• [Activity]: Please condense the paragraph of the mask-guidance article that begins "Gottlieb, who led the FDA" into two sentences that keep its main facts.
------ Text passage
In the coming months, he said, that should guidance should hopefully change.
“We need to be careful this month. I don’t think that this is the time to start lifting … the simpler mitigations like wearing masks, things like that,” the former Food and Drug Administration commissioner said on “Squawk Box.”
Gottlieb’s comments came in response to a heated exchanged Thursday between White House chief medical advisor Dr. Anthony Fauci and GOP Sen. Rand Paul of Kentucky. In a Senate committee hearing, Paul, an ophthalmologist before going into politics, suggested to Fauci that advising people to wear masks even after they have been vaccinated against Covid was “theater.”
“You want to get rid of vaccine hesitancy? Tell them they can quit wearing their mask after they get the vaccine,” Paul said, asserting there was “virtually 0% chance” someone who has been vaccinated could get Covid-19. The senator had Covid a year ago.
Fauci forcefully push back against Paul, saying that “I totally disagree with you.” The nation’s top infectious disease expert stressed that the presence of new virus variants render it important to wear face masks in public, even for those who have been vaccinated.
Gottlieb, who led the FDA from 2017 to 2019 in the Trump administration, said March is a “difficult” month in the pandemic fight. New infections have fallen dramatically since their January peak, but Gottlieb said the downward trajectory has started to plateau even as more Americans receive Covid shots.
“In April and May, things may look much more clear and it may be obvious that we can take our masks off,” said Gottlieb, who serves on the board of Pfizer, which makes one of the two-shot Covid vaccines cleared in the U.S. for emergency use. “Right now, it’s not quite as obvious.”
------------
------ Stored data
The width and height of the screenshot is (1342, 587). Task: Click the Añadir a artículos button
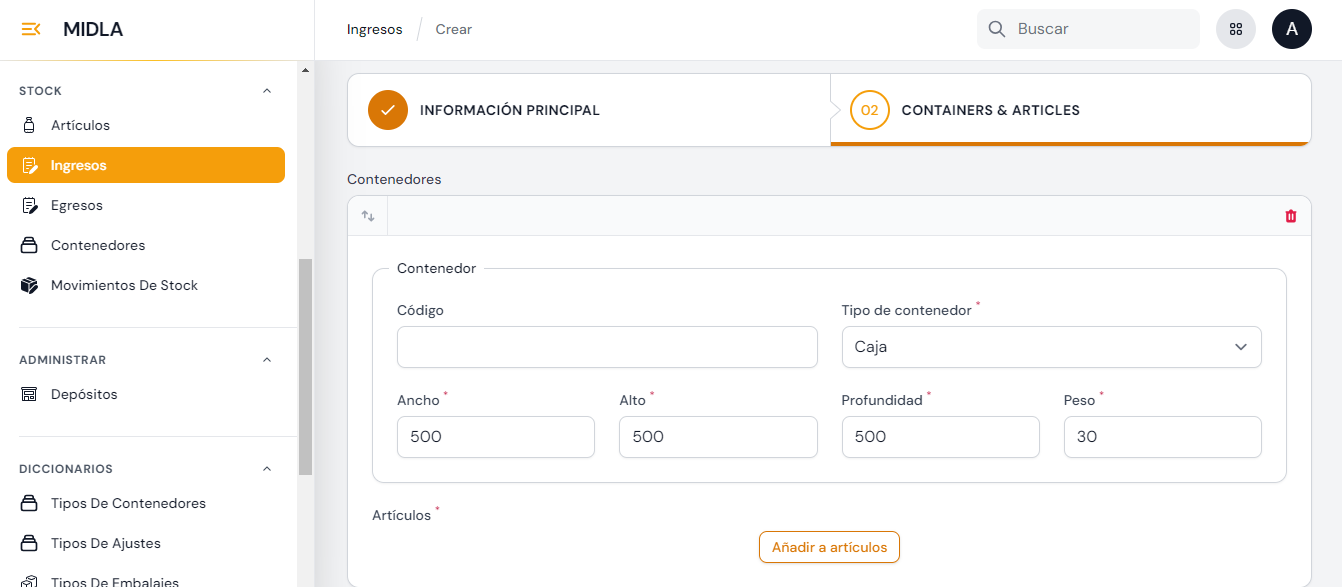829,547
------------
• [Result]: Gottlieb, who ran the FDA from 2017 to 2019 under the Trump administration, called March a "difficult" month in the pandemic fight. New infections have dropped sharply since their January peak, but he said the decline has begun to plateau even as more Americans get Covid shots.